Un frame da Avatar: La via dell'acqua

Cosa stavate facendo tredici anni fa, in questi giorni? Domanda difficile, me ne rendo conto, ma la risposta è più facile di quanto si possa credere. Con ogni probabilità, stavate guardando Avatar, stavate per andare a guardare Avatar, o eravate in procinto di guardare per la seconda (terza, quarta…) volta Avatar. So che state provando a negare, ma è la stessa storia di quel politico che nessuno votava e ha governato all’incirca per vent’anni. Ma sto divagando, il punto era un altro: sono volati questi tredici anni, non vi pare? E no, non mi sto riferendo al fatto che quel politico è ancora al governo, quanto al fatto che in questi giorni con ogni probabilità finirete in un cinema a vedere Avatar: La via dell’acqua

Ecco, una volta usciti dal cinema dopo aver visto Avatar: La via dell’acqua mi sono messo a pensare a quante cose cambiano in tredici anni. Alcune tantissimo, altre per nulla. Tredici anni fa, per esempio, la tecnologia 3D applicata al cinema mi sembrava sostanzialmente inutile. un artificio destinato a durare poco e che poco o nulla aggiungeva alla visione. Nonostante i disperati tentativi dei produttori tv di mettervi in casa uno schermo capace di riprodurre questa meraviglia tecnologica nel salotto di casa (non ci sarete cascati, vero?), il tempo mi ha dato ragione è il 3D è una di quelle cose che quando ti tornano in mente ti viene da dire a chi hai vicino: “oh, ma ci pensi che andavamo al cinema a vedere i film in 3D?!”. Cameron, di sicuro, è tra quelli che ci pensa ancora.

----

## BREVE ESERCIZIO
Ricopia per intero e senza modifiche il brano su Avatar: La via dell'acqua.

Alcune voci
----

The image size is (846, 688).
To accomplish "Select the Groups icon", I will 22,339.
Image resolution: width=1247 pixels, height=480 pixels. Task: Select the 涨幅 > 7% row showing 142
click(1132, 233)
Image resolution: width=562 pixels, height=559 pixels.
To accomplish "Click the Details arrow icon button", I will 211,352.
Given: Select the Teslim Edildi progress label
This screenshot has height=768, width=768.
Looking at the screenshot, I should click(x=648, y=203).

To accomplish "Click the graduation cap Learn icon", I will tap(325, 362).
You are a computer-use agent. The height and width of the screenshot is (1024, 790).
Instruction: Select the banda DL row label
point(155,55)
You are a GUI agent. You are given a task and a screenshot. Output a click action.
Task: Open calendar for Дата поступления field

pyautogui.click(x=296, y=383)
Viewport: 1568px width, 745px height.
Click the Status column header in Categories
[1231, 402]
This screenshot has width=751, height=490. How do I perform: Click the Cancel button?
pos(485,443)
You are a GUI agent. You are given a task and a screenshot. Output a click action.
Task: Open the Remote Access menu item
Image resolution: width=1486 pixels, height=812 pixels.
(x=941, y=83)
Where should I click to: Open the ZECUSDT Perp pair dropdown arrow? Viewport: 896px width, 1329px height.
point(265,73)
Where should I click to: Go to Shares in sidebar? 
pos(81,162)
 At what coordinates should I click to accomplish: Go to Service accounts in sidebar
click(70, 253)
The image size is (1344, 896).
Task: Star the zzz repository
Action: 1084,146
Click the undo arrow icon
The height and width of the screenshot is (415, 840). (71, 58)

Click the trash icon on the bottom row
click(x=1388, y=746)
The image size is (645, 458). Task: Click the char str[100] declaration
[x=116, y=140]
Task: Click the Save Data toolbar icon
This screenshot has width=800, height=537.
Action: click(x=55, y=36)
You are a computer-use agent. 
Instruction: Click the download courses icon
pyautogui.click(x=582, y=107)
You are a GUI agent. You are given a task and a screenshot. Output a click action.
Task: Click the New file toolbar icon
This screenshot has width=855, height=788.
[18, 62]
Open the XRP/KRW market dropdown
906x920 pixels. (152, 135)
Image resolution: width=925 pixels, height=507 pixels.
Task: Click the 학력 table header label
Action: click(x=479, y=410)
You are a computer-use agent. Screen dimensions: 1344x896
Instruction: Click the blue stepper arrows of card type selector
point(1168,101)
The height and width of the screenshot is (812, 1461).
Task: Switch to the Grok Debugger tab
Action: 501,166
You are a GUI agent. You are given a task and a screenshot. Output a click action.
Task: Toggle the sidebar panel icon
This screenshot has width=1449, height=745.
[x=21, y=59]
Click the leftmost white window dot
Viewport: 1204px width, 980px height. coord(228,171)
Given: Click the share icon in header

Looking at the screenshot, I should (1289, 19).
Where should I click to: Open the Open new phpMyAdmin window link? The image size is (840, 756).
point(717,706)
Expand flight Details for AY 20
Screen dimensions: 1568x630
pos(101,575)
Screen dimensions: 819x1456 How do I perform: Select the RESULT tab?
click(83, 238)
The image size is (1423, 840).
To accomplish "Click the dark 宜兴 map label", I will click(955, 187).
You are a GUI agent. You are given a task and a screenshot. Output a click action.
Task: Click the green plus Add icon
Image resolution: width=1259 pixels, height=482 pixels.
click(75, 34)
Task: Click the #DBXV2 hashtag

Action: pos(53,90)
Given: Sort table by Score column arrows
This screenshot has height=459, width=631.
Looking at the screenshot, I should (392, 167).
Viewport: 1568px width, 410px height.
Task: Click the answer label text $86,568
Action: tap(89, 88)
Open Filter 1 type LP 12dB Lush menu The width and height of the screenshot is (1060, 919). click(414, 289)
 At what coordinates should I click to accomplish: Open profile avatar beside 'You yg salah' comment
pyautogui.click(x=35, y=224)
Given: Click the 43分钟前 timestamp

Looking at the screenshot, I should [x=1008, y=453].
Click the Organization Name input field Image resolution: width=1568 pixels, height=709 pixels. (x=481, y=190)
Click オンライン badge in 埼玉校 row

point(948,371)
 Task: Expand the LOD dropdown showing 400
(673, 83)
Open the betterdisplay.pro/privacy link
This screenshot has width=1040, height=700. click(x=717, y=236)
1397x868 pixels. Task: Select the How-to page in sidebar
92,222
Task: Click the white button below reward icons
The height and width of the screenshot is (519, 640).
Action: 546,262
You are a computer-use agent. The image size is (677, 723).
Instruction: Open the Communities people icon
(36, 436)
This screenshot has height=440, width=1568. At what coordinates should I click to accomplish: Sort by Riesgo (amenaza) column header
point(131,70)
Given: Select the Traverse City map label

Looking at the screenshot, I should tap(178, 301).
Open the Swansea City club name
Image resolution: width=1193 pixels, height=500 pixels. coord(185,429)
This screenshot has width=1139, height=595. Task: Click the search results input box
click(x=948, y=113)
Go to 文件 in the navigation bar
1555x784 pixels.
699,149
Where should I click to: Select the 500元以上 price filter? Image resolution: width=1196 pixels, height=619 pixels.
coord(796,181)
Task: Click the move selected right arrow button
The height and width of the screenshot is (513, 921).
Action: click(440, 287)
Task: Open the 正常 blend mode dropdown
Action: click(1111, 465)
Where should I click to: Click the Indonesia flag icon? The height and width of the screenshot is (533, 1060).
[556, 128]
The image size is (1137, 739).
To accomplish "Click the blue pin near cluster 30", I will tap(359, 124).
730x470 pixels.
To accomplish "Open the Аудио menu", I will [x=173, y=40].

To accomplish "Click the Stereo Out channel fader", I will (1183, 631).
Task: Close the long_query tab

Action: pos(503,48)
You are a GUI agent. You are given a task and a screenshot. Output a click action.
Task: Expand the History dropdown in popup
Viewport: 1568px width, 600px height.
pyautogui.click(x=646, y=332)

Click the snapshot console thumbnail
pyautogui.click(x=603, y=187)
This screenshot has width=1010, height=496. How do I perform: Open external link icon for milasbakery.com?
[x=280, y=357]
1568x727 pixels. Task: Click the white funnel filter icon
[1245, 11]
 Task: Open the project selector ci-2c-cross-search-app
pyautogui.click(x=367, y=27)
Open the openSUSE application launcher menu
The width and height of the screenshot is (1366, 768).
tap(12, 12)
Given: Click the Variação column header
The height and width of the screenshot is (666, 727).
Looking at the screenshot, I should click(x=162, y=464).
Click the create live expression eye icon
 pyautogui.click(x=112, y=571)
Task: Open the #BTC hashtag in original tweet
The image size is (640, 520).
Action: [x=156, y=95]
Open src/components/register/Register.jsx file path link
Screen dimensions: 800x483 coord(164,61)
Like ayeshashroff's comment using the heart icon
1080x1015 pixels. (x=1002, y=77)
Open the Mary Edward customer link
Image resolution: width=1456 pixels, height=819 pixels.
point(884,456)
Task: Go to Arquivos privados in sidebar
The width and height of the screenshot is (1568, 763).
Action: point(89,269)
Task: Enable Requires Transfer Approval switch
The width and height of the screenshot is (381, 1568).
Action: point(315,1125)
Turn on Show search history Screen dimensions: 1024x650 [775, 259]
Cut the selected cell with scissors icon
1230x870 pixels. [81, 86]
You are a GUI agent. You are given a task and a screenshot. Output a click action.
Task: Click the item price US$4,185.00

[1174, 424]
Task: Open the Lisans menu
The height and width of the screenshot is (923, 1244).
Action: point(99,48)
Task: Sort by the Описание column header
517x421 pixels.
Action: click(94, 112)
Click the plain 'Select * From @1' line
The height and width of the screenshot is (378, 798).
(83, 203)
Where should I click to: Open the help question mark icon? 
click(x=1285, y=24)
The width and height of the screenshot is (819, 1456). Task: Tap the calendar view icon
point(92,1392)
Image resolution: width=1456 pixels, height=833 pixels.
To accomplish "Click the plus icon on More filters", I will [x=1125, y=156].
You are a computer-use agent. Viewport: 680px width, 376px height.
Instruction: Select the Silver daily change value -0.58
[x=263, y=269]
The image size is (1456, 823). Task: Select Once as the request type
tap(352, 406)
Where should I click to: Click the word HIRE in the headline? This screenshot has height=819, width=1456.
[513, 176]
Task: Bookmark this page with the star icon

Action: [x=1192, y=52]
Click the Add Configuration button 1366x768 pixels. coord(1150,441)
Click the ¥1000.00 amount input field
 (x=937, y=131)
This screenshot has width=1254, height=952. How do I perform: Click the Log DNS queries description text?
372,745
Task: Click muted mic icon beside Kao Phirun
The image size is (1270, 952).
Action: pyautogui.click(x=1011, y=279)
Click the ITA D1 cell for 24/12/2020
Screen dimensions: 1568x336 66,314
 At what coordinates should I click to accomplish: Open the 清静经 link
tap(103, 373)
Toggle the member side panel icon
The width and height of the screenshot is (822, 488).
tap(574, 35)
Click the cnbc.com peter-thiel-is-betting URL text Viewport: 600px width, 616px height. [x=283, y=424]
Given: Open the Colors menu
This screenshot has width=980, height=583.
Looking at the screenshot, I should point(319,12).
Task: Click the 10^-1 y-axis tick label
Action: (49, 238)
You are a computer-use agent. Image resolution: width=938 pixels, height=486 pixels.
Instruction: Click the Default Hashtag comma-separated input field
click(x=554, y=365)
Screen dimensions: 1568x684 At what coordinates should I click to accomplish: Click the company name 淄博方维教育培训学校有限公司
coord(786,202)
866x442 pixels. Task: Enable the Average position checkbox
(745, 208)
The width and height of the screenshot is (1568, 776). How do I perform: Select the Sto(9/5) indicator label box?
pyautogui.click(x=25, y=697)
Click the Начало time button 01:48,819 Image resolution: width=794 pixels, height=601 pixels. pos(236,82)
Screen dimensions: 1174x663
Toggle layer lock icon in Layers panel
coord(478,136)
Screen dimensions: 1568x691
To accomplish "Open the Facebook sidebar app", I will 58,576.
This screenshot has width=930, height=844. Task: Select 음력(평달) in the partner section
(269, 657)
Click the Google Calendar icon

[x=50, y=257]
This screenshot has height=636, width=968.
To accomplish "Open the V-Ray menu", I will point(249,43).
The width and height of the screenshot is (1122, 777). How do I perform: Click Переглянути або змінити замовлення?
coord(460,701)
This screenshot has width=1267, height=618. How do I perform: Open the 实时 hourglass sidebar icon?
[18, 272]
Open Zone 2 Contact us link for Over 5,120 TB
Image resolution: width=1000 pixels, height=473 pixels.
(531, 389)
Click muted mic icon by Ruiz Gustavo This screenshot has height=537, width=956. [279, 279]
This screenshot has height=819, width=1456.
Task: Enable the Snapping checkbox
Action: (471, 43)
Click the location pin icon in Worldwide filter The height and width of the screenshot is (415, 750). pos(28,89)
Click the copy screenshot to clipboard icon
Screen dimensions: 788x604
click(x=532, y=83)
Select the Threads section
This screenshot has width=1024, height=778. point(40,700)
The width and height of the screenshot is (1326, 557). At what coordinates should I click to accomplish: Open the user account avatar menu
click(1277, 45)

----

## RISULTATO
Un frame da Avatar: La via dell'acqua

Cosa stavate facendo tredici anni fa, in questi giorni? Domanda difficile, me ne rendo conto, ma la risposta è più facile di quanto si possa credere. Con ogni probabilità, stavate guardando Avatar, stavate per andare a guardare Avatar, o eravate in procinto di guardare per la seconda (terza, quarta…) volta Avatar. So che state provando a negare, ma è la stessa storia di quel politico che nessuno votava e ha governato all’incirca per vent’anni. Ma sto divagando, il punto era un altro: sono volati questi tredici anni, non vi pare? E no, non mi sto riferendo al fatto che quel politico è ancora al governo, quanto al fatto che in questi giorni con ogni probabilità finirete in un cinema a vedere Avatar: La via dell’acqua

Ecco, una volta usciti dal cinema dopo aver visto Avatar: La via dell’acqua mi sono messo a pensare a quante cose cambiano in tredici anni. Alcune tantissimo, altre per nulla. Tredici anni fa, per esempio, la tecnologia 3D applicata al cinema mi sembrava sostanzialmente inutile. un artificio destinato a durare poco e che poco o nulla aggiungeva alla visione. Nonostante i disperati tentativi dei produttori tv di mettervi in casa uno schermo capace di riprodurre questa meraviglia tecnologica nel salotto di casa (non ci sarete cascati, vero?), il tempo mi ha dato ragione è il 3D è una di quelle cose che quando ti tornano in mente ti viene da dire a chi hai vicino: “oh, ma ci pensi che andavamo al cinema a vedere i film in 3D?!”. Cameron, di sicuro, è tra quelli che ci pensa ancora.